#### [EXERCISE GOAL]
From the data below, report how many lines contain the word "will", giving the number and nothing else.

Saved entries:

■ ■ ■ ■

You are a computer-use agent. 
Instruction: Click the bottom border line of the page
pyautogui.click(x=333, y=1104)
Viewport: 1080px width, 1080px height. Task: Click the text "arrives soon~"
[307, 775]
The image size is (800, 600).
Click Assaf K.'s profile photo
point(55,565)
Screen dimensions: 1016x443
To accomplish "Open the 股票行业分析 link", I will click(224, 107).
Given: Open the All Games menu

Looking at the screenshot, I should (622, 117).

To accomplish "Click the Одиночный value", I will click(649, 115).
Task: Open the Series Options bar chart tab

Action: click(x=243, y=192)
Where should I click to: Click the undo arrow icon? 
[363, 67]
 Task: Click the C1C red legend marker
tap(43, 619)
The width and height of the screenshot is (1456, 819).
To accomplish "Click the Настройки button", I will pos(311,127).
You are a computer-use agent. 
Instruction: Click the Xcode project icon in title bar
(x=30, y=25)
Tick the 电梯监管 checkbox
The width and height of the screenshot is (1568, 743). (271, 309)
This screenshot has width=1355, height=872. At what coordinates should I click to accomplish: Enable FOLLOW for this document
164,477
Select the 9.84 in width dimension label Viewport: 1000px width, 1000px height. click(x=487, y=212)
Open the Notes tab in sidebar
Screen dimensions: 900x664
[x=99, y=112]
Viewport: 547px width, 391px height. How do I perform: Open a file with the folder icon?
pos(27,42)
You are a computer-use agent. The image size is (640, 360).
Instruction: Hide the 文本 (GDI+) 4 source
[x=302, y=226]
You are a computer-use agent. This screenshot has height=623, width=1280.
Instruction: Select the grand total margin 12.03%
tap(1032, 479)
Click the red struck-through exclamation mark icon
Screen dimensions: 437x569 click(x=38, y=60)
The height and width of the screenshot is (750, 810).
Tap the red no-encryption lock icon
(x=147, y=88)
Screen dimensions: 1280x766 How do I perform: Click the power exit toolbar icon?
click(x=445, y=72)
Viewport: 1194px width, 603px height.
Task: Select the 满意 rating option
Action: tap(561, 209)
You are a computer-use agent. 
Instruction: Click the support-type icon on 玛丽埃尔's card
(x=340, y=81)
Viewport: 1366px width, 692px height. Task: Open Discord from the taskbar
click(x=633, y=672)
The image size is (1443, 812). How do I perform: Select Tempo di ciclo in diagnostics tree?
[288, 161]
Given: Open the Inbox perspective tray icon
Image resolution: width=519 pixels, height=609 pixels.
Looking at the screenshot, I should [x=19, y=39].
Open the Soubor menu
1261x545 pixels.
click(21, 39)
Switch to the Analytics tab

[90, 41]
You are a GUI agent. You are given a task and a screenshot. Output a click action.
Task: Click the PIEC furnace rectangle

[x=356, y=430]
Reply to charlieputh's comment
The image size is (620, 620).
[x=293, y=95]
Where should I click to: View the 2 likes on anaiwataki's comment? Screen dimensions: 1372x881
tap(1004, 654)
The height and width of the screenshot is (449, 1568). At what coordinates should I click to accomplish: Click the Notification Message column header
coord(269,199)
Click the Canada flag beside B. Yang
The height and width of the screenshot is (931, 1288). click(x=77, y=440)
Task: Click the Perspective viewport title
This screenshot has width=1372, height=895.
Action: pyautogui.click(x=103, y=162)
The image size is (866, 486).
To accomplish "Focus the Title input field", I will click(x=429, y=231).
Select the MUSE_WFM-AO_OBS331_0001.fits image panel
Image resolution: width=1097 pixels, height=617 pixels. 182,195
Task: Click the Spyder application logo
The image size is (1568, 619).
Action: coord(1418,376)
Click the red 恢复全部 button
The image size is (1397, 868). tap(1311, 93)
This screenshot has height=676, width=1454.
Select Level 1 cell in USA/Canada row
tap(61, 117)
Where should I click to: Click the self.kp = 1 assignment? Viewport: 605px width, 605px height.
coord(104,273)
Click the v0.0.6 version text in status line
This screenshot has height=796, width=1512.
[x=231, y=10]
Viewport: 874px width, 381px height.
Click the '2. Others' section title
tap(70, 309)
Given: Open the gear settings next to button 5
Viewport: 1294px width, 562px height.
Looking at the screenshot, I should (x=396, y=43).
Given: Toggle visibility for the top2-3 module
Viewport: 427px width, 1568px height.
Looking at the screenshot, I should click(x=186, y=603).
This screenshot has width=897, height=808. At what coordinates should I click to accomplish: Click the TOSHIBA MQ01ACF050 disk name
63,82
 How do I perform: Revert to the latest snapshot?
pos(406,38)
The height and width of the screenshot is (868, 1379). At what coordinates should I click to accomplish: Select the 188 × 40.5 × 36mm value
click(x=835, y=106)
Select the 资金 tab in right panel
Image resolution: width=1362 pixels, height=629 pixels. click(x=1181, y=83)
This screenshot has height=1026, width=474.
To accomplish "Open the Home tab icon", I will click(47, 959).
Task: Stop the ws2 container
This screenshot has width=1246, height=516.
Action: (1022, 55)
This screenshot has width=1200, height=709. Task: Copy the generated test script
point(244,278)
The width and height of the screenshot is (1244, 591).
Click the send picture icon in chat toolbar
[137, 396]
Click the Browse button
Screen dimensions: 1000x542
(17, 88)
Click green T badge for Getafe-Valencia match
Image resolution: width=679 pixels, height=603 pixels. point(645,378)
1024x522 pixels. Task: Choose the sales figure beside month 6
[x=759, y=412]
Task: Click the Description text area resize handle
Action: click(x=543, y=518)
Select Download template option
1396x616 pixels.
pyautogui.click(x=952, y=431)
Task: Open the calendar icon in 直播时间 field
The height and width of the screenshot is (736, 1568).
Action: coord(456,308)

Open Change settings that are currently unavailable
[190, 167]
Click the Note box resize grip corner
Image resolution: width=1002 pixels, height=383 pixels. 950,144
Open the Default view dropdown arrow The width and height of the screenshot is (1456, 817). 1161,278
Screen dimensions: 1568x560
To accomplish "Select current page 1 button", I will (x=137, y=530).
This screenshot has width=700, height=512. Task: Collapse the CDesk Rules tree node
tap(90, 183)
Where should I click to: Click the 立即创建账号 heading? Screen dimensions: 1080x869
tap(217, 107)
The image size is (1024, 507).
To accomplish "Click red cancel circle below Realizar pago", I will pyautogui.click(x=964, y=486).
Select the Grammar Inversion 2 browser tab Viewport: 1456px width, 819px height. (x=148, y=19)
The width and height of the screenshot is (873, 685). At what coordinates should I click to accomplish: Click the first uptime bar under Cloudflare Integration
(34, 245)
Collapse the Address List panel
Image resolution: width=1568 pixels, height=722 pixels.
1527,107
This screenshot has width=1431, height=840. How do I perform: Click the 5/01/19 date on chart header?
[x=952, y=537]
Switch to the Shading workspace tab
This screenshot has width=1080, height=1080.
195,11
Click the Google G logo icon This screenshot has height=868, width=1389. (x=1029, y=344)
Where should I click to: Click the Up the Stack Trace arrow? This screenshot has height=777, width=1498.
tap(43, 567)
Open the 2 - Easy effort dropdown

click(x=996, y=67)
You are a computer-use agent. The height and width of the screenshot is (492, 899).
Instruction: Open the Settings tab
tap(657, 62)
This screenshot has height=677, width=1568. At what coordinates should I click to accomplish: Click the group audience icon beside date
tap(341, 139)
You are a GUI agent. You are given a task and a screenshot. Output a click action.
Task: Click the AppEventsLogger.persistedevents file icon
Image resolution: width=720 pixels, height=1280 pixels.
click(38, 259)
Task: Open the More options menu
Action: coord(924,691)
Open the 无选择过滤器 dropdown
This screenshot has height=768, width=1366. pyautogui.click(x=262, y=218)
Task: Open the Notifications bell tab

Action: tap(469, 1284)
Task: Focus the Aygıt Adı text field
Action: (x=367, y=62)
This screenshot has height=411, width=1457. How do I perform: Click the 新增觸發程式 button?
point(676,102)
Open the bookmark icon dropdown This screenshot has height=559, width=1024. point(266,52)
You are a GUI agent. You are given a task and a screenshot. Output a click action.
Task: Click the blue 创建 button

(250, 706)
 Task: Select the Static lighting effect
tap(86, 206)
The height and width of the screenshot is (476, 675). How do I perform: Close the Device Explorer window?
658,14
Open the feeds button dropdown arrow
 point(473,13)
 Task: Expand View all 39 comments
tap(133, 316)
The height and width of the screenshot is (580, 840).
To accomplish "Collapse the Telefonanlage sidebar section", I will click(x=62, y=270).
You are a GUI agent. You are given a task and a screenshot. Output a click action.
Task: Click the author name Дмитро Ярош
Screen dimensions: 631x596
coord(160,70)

■ ■ ■ ■

#### [COMPLETED TASK]
8